■ TEXT EXCERPT:
__________________________________________________

Multi-tenancy is an architecture where a single application server and/or data server (or a single pool of servers) houses the system and data for multiple customers. This architecture differs from single-tenant where the system and data are in the cloud but each virtual server is still dedicated to one—and only one—insurer.

Insurers have already embraced a multi-tenant approach for sensitive customer data—perhaps without realizing it—if they are a Salesforce customer; this hasn’t translated to a similar acceptance for multi-tenancy in policy, billing, and claims.

But why isn’t single-tenant SaaS enough?

Single-tenant SaaS has the same long-term scaling problem as on-premise deployments: every client’s system running on a slightly different branch of the codebase. This forces vendors to implement and roll out bug fixes for both the old and new codebase; it requires they expend effort monitoring and managing separate installations; and it means the vendor tasks teams of people with chasing down clients to move forward with their upgrades.

As much as 50% of policy admin vendor development budgets can go toward supporting old code branches and patching bugs. While the ratio varies, any effort that goes into supporting old code detracts from efforts to improve the system, derailing focus from new features and capabilities.

__________________________________________________

■ STUDY QUESTIONS:
1: The multi-tenancy excerpt says single-tenant SaaS places several burdens on vendors. List each one.
2: Continue the multi-tenancy excerpt from the point where it stops.

__________________________________________________

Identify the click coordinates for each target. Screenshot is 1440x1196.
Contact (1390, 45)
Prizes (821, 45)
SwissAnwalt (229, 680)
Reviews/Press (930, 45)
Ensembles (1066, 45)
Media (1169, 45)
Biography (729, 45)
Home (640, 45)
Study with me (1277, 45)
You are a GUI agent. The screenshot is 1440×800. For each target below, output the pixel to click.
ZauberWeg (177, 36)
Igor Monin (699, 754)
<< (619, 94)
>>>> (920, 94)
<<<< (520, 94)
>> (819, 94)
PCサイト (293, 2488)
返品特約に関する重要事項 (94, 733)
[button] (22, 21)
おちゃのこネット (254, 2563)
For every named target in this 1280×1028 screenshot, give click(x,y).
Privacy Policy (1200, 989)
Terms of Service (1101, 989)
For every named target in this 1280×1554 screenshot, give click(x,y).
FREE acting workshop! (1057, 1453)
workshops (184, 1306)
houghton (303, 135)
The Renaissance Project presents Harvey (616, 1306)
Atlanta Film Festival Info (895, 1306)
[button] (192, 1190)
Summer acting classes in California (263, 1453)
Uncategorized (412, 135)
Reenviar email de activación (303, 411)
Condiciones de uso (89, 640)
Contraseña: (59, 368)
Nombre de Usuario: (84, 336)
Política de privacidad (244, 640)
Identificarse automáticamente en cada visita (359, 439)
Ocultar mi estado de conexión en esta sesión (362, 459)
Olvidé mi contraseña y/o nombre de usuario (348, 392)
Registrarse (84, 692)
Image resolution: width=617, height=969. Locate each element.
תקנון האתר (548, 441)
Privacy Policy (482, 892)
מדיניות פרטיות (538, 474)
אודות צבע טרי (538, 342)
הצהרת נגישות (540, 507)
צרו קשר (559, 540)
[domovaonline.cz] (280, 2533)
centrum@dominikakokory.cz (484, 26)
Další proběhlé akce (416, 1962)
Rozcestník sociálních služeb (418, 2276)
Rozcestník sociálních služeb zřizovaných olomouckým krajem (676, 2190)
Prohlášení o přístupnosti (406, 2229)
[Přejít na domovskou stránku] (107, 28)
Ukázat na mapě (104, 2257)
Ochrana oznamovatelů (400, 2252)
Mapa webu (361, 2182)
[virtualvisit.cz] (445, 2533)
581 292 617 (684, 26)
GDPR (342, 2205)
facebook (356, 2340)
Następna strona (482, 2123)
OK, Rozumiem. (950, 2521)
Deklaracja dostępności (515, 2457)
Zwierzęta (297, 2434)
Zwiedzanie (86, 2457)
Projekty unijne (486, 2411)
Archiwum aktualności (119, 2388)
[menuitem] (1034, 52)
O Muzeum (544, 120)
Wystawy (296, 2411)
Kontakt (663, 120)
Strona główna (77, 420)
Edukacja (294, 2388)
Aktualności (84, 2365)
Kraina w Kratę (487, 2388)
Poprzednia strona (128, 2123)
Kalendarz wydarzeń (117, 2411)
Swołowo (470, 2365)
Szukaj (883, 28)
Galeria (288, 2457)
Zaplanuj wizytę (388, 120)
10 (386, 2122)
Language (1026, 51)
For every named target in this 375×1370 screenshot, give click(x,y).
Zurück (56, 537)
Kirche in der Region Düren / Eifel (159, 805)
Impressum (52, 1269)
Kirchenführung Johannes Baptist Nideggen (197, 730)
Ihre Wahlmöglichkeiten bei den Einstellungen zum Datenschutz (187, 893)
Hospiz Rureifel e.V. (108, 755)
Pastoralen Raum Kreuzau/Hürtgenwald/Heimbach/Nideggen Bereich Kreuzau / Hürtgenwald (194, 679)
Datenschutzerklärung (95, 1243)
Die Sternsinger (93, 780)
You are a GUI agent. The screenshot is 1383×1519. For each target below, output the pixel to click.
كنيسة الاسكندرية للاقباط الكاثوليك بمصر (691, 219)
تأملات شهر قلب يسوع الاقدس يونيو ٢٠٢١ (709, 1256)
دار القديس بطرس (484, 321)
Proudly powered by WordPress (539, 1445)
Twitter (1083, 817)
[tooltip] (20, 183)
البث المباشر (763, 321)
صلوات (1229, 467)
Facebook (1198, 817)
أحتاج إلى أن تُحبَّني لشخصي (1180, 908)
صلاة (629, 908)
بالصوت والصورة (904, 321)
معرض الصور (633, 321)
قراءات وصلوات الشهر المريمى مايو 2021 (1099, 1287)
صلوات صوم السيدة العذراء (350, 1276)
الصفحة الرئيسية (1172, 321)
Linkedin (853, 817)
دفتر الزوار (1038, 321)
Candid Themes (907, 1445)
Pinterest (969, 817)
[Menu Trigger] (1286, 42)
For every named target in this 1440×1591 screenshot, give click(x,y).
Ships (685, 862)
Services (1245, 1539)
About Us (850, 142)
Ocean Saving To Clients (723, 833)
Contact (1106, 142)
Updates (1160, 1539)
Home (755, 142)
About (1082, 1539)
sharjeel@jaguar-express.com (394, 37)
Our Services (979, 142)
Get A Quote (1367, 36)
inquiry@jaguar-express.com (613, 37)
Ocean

__________________________________________________

■ RESPONSE LIST:
1:
- Implementing and rolling out bug fixes for both the old and new codebase
- Expending effort monitoring and managing separate installations
- Tasking teams of people with chasing down clients to move forward with their upgrades

2:
Multi-tenant SaaS guarantees a single codebase. Every bug fix and feature rolls out to all insurer clients at the same time. Client testing is likely built into the schedule, but it’s timeboxed to the vendor’s releases rather than to multiple insurers’ legacy deployment plans. The system stays up-to-date, aligns with all clients, avoids technical debt, and eliminates a costly upgrade cycle. Multi-tenant SaaS eliminates per-client customization not just by design but also by architectural necessity—an enforced best practice.

Most importantly, all of the vendor’s development budget goes to improving the system that insurers use.

Incumbent insurers now exist in a world where InsureTech startups are implementing modern DevOps with continuous deployment and with new features going into production on a rolling basis. The speed at which technology evolves continues to increase. Insurers should learn to embrace multi-tenant SaaS for core systems so they can partner with vendors who will keep modern systems from becoming legacy.

This blog entry has been reprinted with permission from Novarica.